By Nelson Schneider - 09/21/25 at 01:11 PM CT
It seems like Nintendo is the only Big Gaming company making headlines this year, what with both Microsoft and Sony appearing to lie down and die while the gaming landscape changes around them. Earlier on this past Summer, Shigeru Miyamoto – the father of Mario, Link, and basically every Nintendo IP that actually matters – mentioned in an interview that he was urging Nintendo to bring more diversity to its board of directors.
Naturally, whenever a Gamer sees that hateful word, “diversity,” he will immediately assume that it means the same thing it has come to mean in the West over the course of the last 8 years of insane political activism. However, in Japan, and at Nintendo, at least, it seems that “diversity” actually falls more in-line with what most sane people would consider to be “good” diversity, and not the tainted spawn of Identity Politics.
Rather than encouraging Nintendo to create mandatory quotas for hiring Blacks, women, and Lesbians, Miyamoto has instead encouraged Nintendo to extend their old Blue Ocean strategy from the successful Wii era of hardware and software by hiring directors who have primary experience in fields outside of Gaming.
Perhaps this is a reaction to Nintendo’s hiring of Doug Bowser, formerly of Electronic Arts, who has been a poor steward for Nintendo of America.

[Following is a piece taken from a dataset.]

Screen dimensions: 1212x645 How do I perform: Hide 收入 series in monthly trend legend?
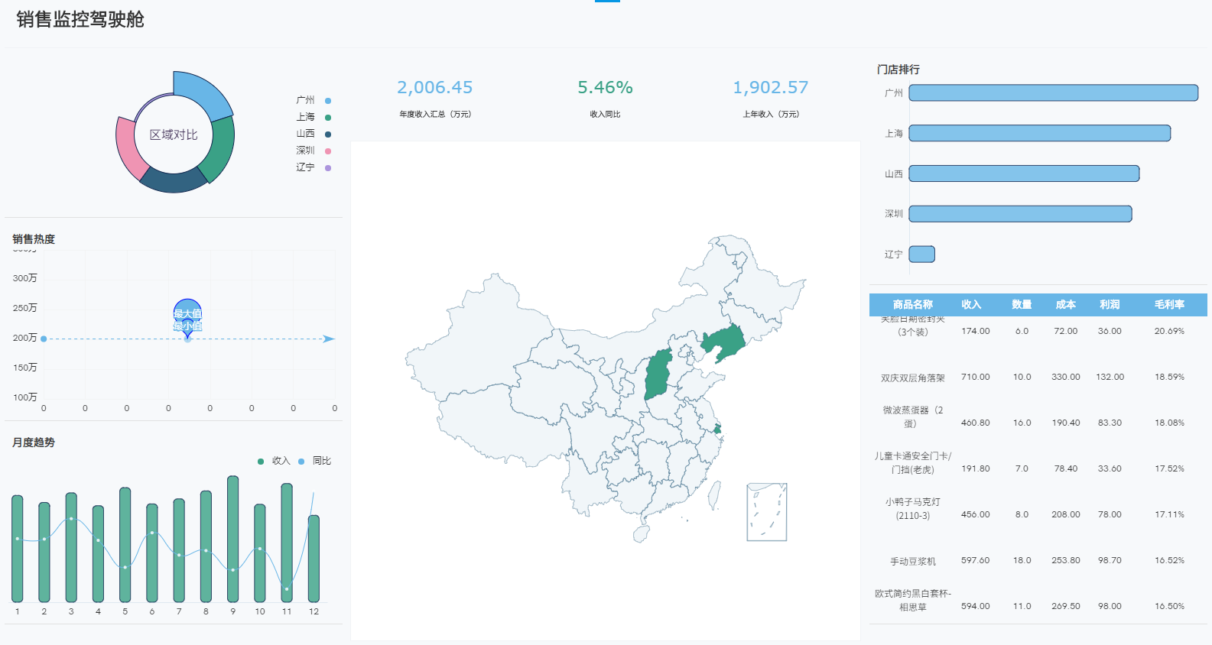pyautogui.click(x=274, y=461)
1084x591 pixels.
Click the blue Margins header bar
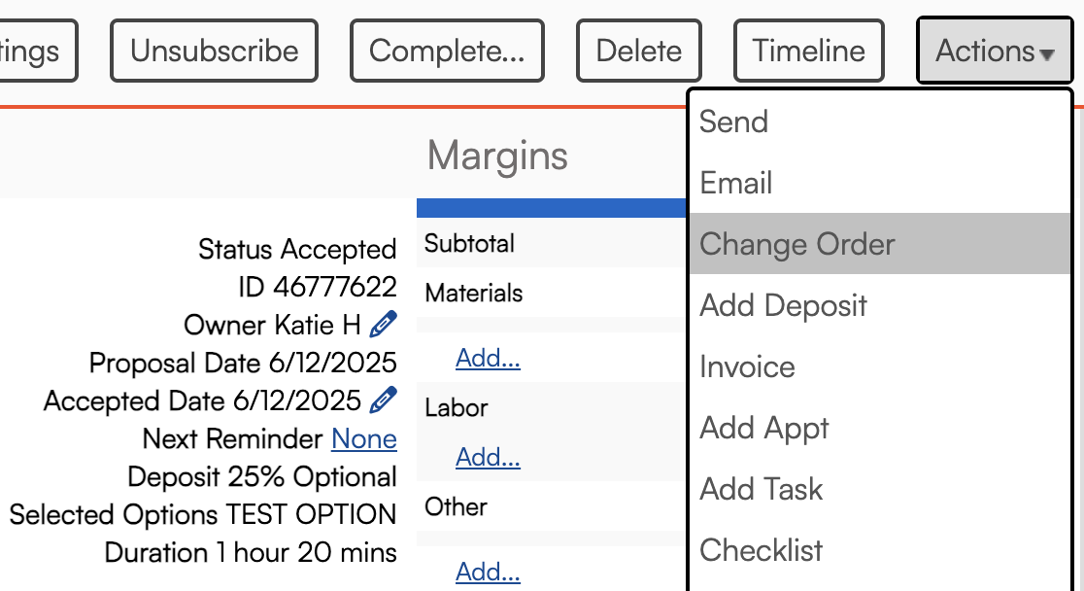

Perhaps Miyamoto, as he nears retirement, wants to ensure that Nintendo has some Diversity of Thought and people who are both able and willing to think outside of the rigid frameworks that corporations – and especially Japanese corporations – tend to put in place. Either way, it’s a net positive that Nintendo is specifically focusing on Diversity of Experience rather than Diversity of Identity, as the former is where the mantra “Diversity is Our Strength” actually holds true, whereas the latter has demonstrated, in practice, nothing but divisiveness.
Hopefully Nintendo will see fit to hire-on even-more-diverse directors in the future who might be willing to tell them to stop trying to patent unpatentable game mechanics, stop suing fangame and emulator developers into oblivion, and stop paywalling their classic games and soundtracks behind perpetual subscriptions.